= 所示文本 =
----
LeetCode(Linked List)206. Reverse Linked List
1.问题
Given the head of a singly linked list, reverse the list, and return the reversed list.
Example 1:
Input: head = [1,2,3,4,5]
Output: [5,4,3,2,1]
Example 2:
Input: head = [1,2]
Output: [2,1]
Example 3:
Input: head = []
Output: []
Constraints:
- The number of nodes in the list is the range [0, 5000].
- -5000 <= Node.val <= 5000
Follow up: A linked list can be reversed either iteratively
or recursively
. Could you implement both?
2. 解题思路
方法1:
迭代方法解题
- 初始化三个指针prev为NULL,curr为head,next为NULL。
- 遍历链表。
在循环中, 在改变curr的next之前,存储下一个节点
方法2:
递归方法解题
将列表分为两部分——第一个节点和链表的其余部分。 对链表的其余部分调用反向。 将其余链表链接到第一个。 将头指针固定为 NULL
头和具有 n-1 个节点的链表的其余部分(较小的问题)。
递归地反转具有(n-1)个节点的链表并返回该部分的头指针
反转后,head 的下一个节点将是最后一个节点,head 将指向该节点。
但是对于链表的完全反转,头部应该是最后一个节点。
head.next.next = head
head.next = NULL
3. 代码
代码1:
/**
* Definition for singly-linked list.
----
= 给定记录 =

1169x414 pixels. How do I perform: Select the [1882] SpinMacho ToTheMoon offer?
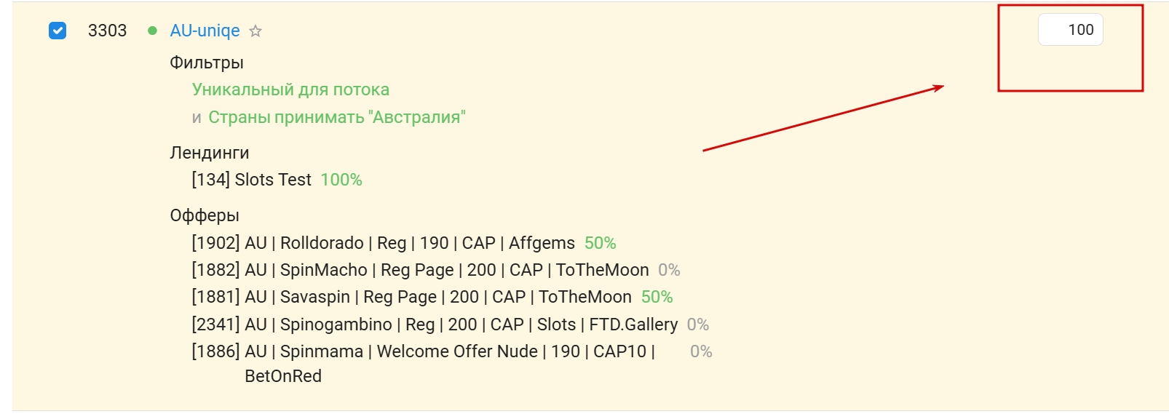[420, 270]
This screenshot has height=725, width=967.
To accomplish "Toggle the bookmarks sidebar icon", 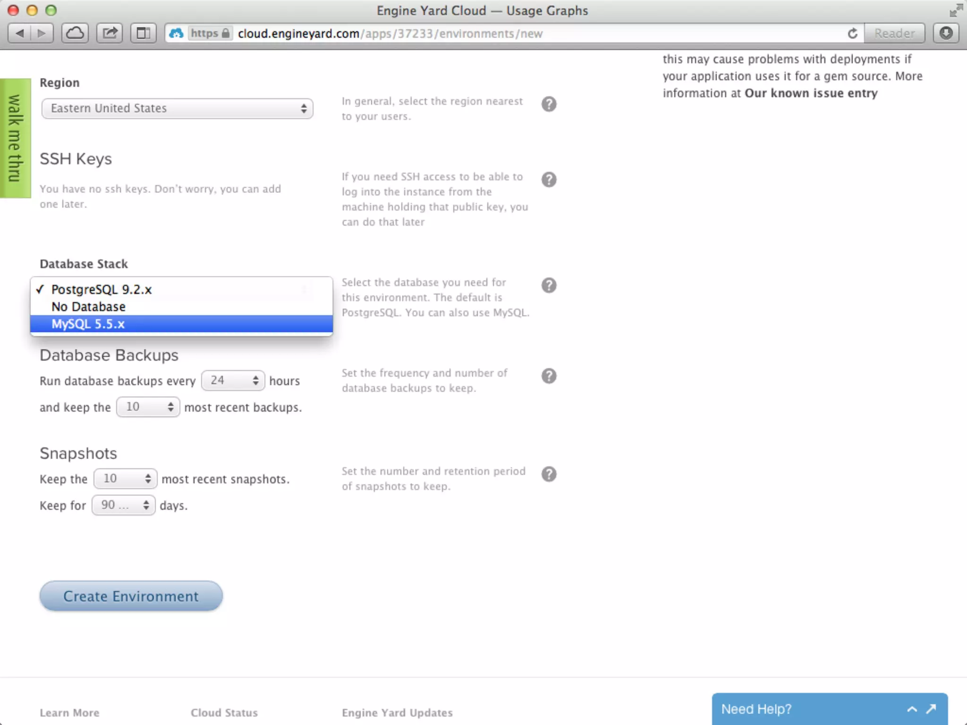I will tap(143, 34).
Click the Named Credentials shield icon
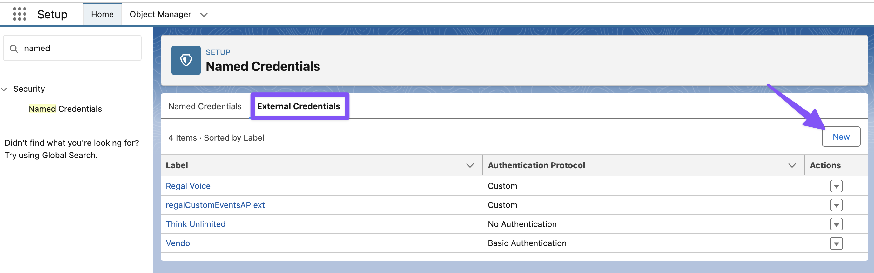This screenshot has height=273, width=874. click(x=186, y=60)
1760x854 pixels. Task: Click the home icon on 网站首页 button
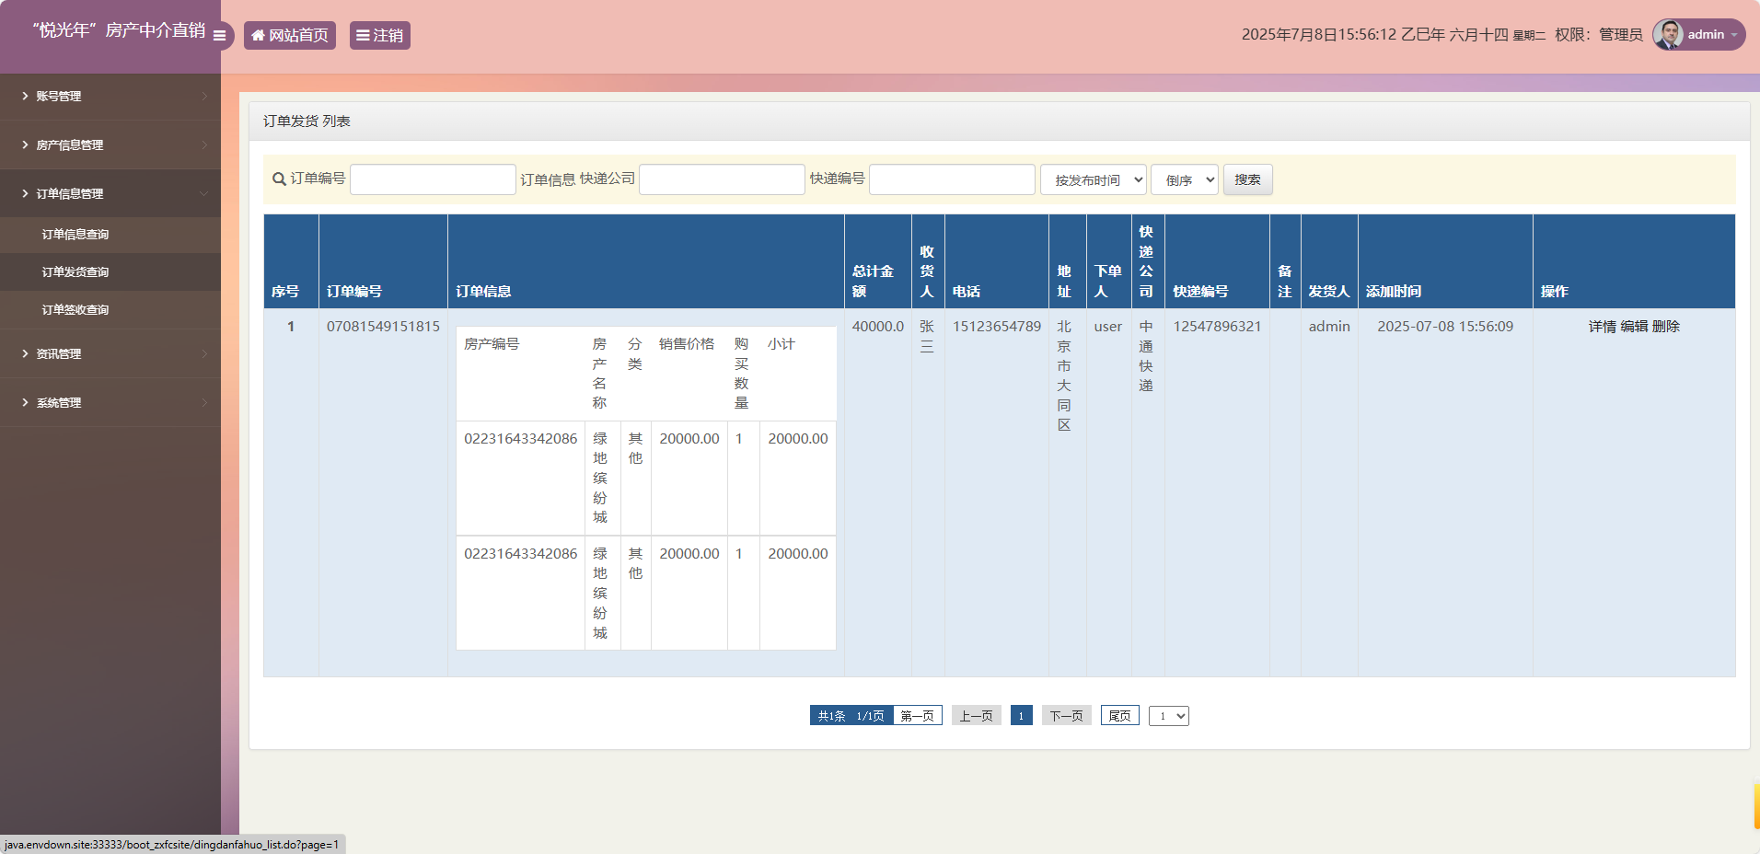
----
= 任务要求 =
在这篇关于反转链表的文本中,方法1的迭代解法把三个指针分别初始化为什么? 作答时只依据这篇文本。

= 本题答案 =
prev 初始化为 NULL,curr 初始化为 head,next 初始化为 NULL。